The plants I am talking about will not come back. Our EU membership is so important to the parent company that they will relocate if we leave. When I worked there I was in charge of an accounts payable dept. of one site,that paid out around £2.5 million each month. My friends will lose their livelihoods, spending in the town will plummet and the UK will lose income from taxes.

Whatever the future brings, this relocation is a certainty if we leave, so I will be voting to remain.

GhostofFrankGrimes · 12/06/2016 21:43

Meals on wheels were pulled by the council to provide for the new comers and other services like that.

Classic divide and conquer. Set one group of poor people against the other.

Woodhill · 12/06/2016 21:49

Why are the newcomers always more important.

Limer · 12/06/2016 21:53

I think I remember seeing that Roses Lots of pregnant Roma teenagers needing housing and services.

What else could the council have done, Ghost ? They presumably held a meeting and voted for what to do. Cut another service or raise council tax? Councils are democratically elected (well, there are a few vote-rigging scandals to be fair).

Woodhill · 12/06/2016 21:56

Remember the government bleating that immigrants didn't have priority with social housing. Right.
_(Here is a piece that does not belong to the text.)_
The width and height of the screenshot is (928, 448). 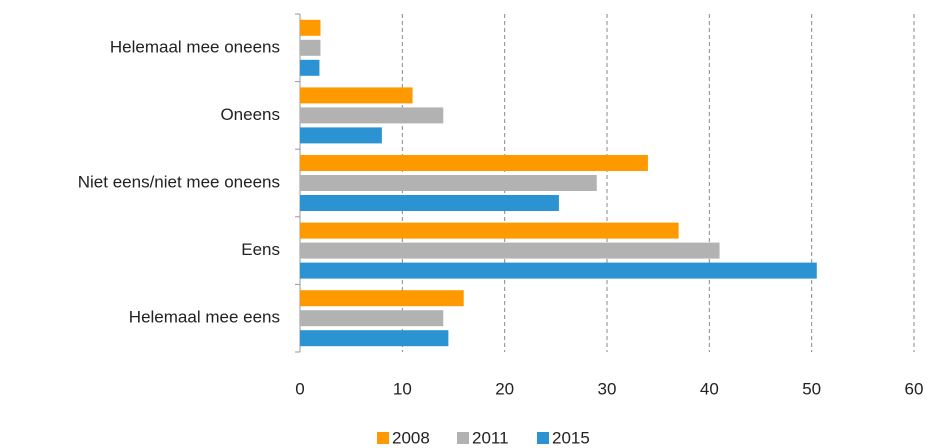 What do you see at coordinates (812, 388) in the screenshot?
I see `x-tick-label: 50` at bounding box center [812, 388].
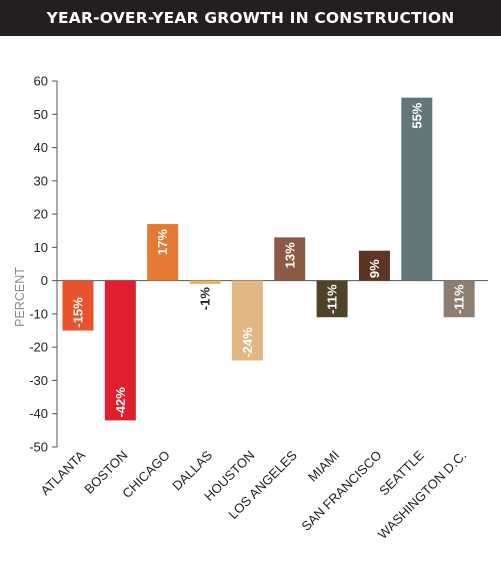 Image resolution: width=501 pixels, height=562 pixels. What do you see at coordinates (41, 82) in the screenshot?
I see `y-tick-label: 60` at bounding box center [41, 82].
GhostofFrankGrimes · 12/06/2016 22:02

A governments responsibility should be to its most vulnerable. Unfortunately the poor are vilified and portrayed as scroungers. This is one of the richest nations on earth there is enough money to go around.

During UK elections the benefit scrounger narrative is always wheeled out and it works. Look at the welfare cuts the Tories have made - with a "democratic" mandate to do so.
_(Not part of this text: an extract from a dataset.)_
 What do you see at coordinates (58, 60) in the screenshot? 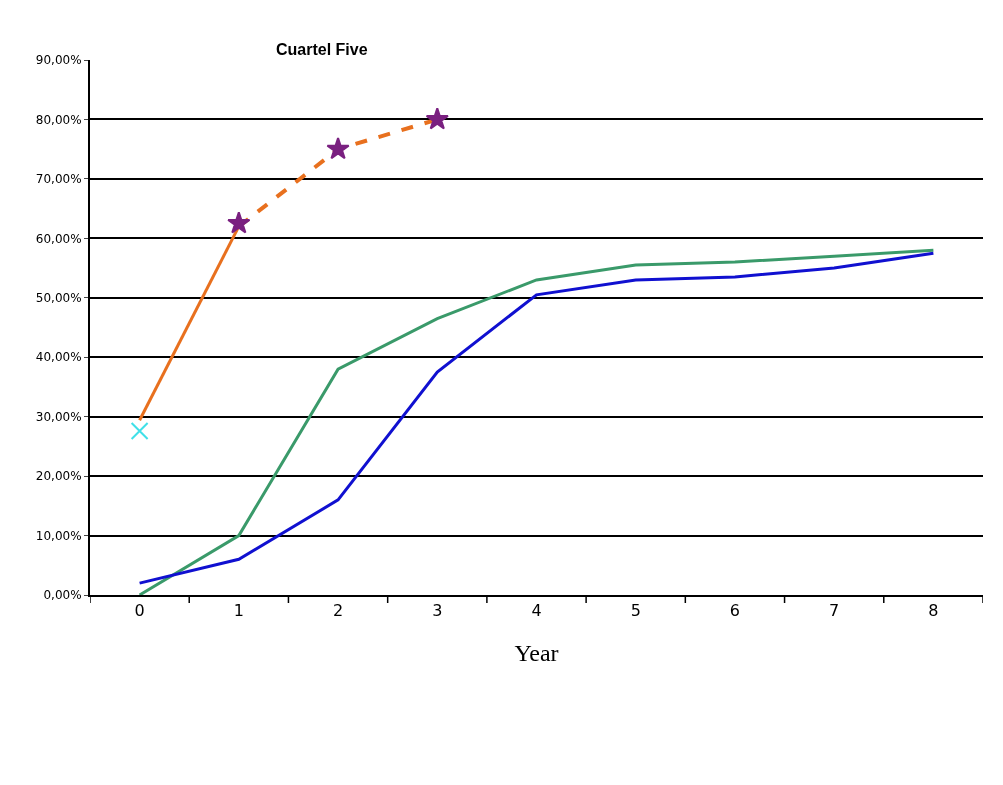
I see `y-tick-label: 90,00%` at bounding box center [58, 60].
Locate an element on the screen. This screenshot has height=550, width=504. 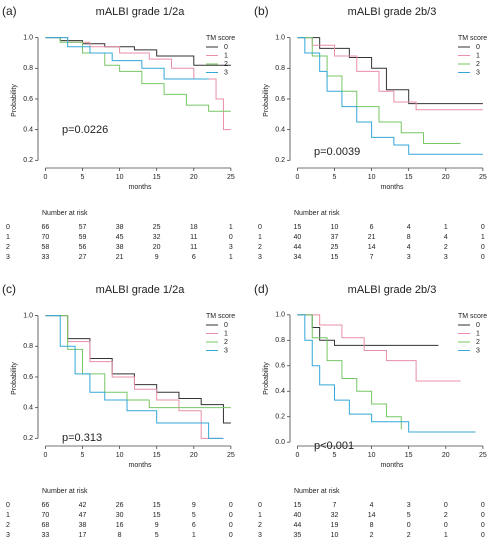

Now the same people are feigning concern for the poor of Britain and pointing the finger at migrants. Its the same dog whistle tactic. The people at the bottom are apparently always responsible for societies woes.

Gove and Johnson talking about investing in public services is laughable.

Limer · 12/06/2016 22:04

So how does it help matters allowing millions more even poorer EU citizens to live here?

Woodhill · 12/06/2016 22:10

It doesn't. Just makes everywhere more crowded, services stretched, more deficit. Harder for people who have waited patiently on a council housing list who are effectively being usurped by people who imo shouldn't be allowed here in the first place.